- Developer: Balazs Ronyai
- Platforms: Windows, Linux
- Release: 21 October 2024
- Genres: Adventure, Puzzle
- Mode: Single-player

= The Children of Clay =

2024 video game

The Children of Clay is a 2024 point-and-click horror game by Messier, the pseudonym of independent developer Balazs Ronyai. The game is a puzzle-based horror title in which the player inspects a cursed ancient artifact animated in stop motion. Upon release, The Children of Clay received a positive reception, with critics praising the game's atmosphere and visual presentation. A Steam version of the game was released in 2025.

== Gameplay ==

The statue in The Children of Clay was animated using stop motion animation.

The player's goal is to learn the artifact's origin and purpose, which is done by examining it and using the books to study relevant articles by keywords. Using point and click controls, players can rotate the sculpture with the mouse, and inspect it with a magnifying glass. A book to the left of the statue contains words that allow the player to identify more information about the statue by searching for keywords.

== Plot ==

Players assume the role of an archaeologist investigating an artifact on a desk, depicted in stop-motion animation, obtained from a colleague with a letter expressing remorse for an accident in the cave the artifact was located.

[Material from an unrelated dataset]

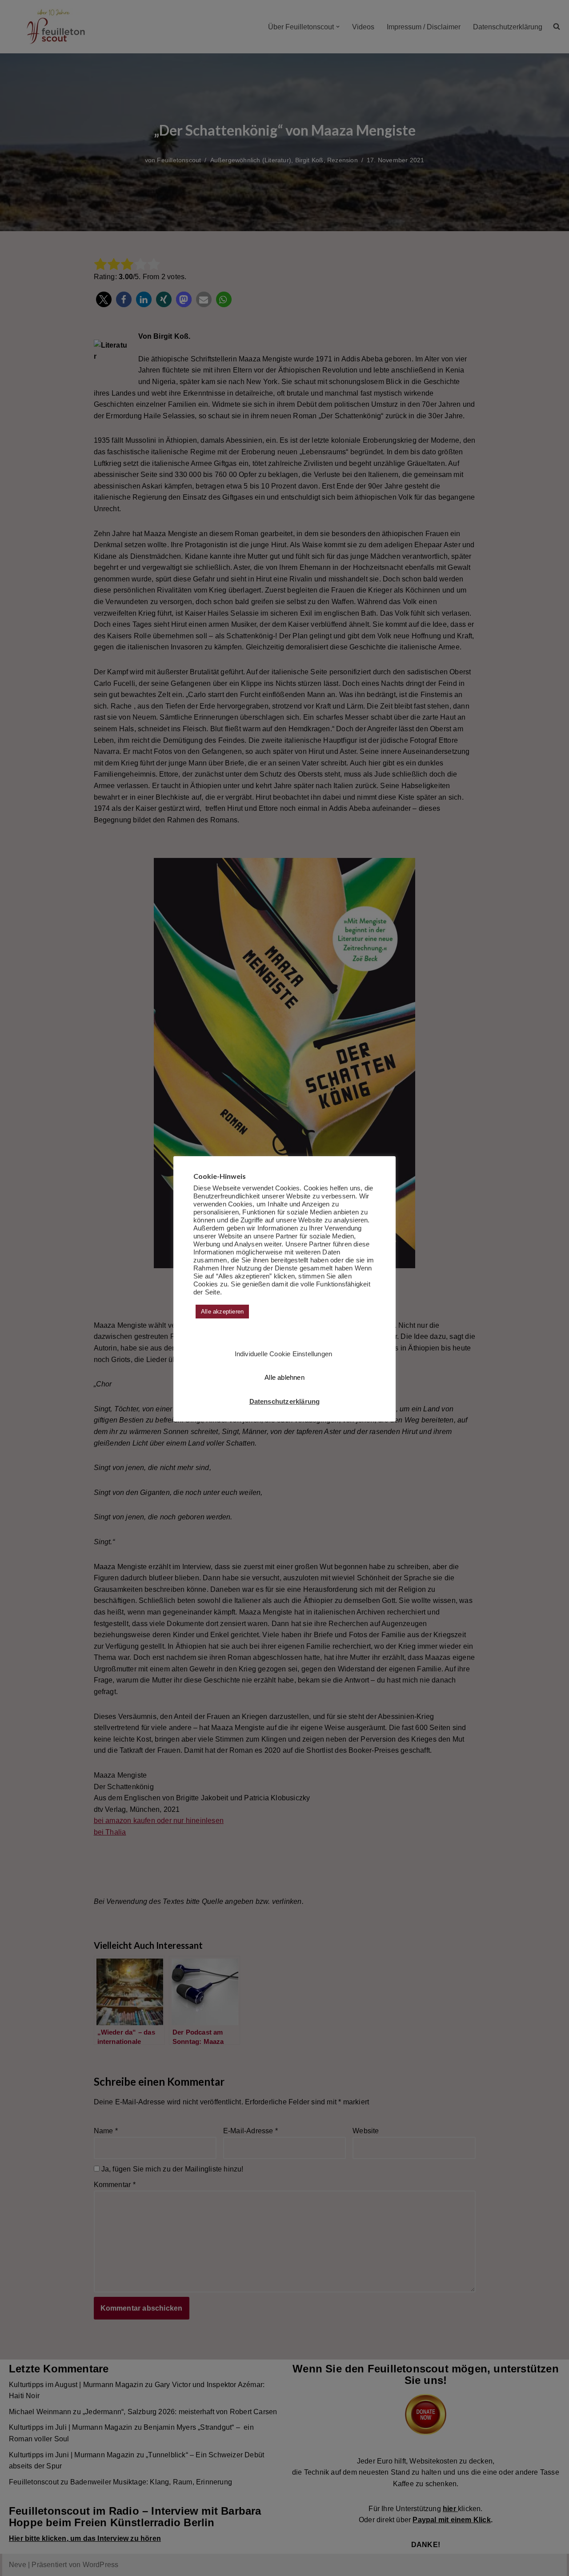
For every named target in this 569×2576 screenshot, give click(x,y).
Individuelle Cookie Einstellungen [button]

The artifact, named Artifact 297, is a mysterious statue with a face discovered in the Ural Mountains. Examining the artifact reveals to the player that it is made of cold iron, hinting at warding against evil spirits, and contains old Hungarian script, translated as Ördög. Studying myths about Ördög, the player learns of a legend about Táltos who imprisoned the spawn of Ördög, and identifies the creature from the myth as mumus, a dark bogeyman that takes the form of the human's worst fear. Correctly identifying all of the artifact's backstory entries causes it to leak black liquid, and removing a nail in the statue releases the creature, depicted as a black shapeless mass. Upon discovering the creature, the player finds themselves transported in the darkness to a cave with no way out. The epilogue tells about the disappearance of the player's character and the discovery of a new burial site with several identical statues, now passed to universities for further study.

== Development and release ==

The game was developed by independent developer Balazs Ronyai over several days for the SCREAM JAM and Cosmic Horrors Jam horror game jams. Basing the premise and artifact on Hungarian mythology, Ronyai sculpted the titular statuette from clay, depicting its movements in the game by photographing it and using stop motion animation. In March 2025, the game was re-released on Steam with Japanese translations.

== Reception ==

Praising the game's ambience as "excellent" and "unsettling", Ed Thorn of Rock Paper Shotgun stated he "enjoyed how the clues flowed into research and discovery, and how those discoveries would warp the sculpture". Famitsu enjoyed the "subtle and eerie horror" without relying on jump scares. Shaun Prescott of PC Gamer similarly praised the game as "gloriously unsettling" and "richly atmospheric", finding it to be "more frightening" than it appeared. Jonas Höger considered the game's design was "particularly impressive" with a "creepy, lingering feel". Prima Games listed the game as one of the best free puzzle titles on Steam in 2025, commending its "solid atmosphere" and "creepy" tone. Meriel Green of Gamezebo stated the game was a "genuinely unique experience", lauding the statue as "rendered in a stop-motion style that gives it real weight and presence", and "has a superb sense of atmosphere and does not rely on cheap tricks to scare you".